Andrew Carnegie stopped making gifts for library construction right after a report made to him by Dr. Alvin Johnson, an economics professor. In 1916 Dr. Johnson visited 100 of the existing Carnegie libraries and studied their social significance, physical aspects, effectiveness, and financial condition. His final report figured that to remain really effective, the libraries needed trained personnel. Buildings was provided, the good news is the time had come to staff them professionals who would stimulate active, efficient libraries for their communities. Libraries already promised continued to get built until 1923, but after 1919 all financial support was turned to library education.

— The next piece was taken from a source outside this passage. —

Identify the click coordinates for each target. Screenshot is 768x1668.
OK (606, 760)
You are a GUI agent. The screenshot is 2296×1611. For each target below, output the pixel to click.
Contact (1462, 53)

When Andrew Carnegie died in 1919 at age 84, he had given nearly one-fourth of his life to causes wherein he believed. His gifts to varied charities totalled nearly $350 million, almost 90 % of his fortune. Carnegie regarded all education as a way to further improve people’s lives, and libraries provided an example of his main tools to support Americans form a brighter future. Questions for Reading 1 1. How did progress and industrialization affect Carnegie, both as he was young, and later in life? 2. How much money formal education did Carnegie have? What factors contributed to his interest in books and reading? 3. What did Carnegie believe wealthy people should do in relation to their money? Why did he suspect that? Does one agree? 4. How did supporting libraries match Carnegie’s past with his fantastic beliefs? Reading 1 was compiled from George S. Bobinski, Carnegie Libraries (Chicago: American Library Association, 1969); Andrew Carnegie, Autobiography of Andrew Carnegie, reprint (Boston: Northeastern University Press, 1920 1986); Barry Sears, Over the Trail of Carnegie Libraries, Antiques and Collecting (February 1994); Gerald R. Shields, Recycling Buildings for Libraries, Public Libraries (March/April 1994).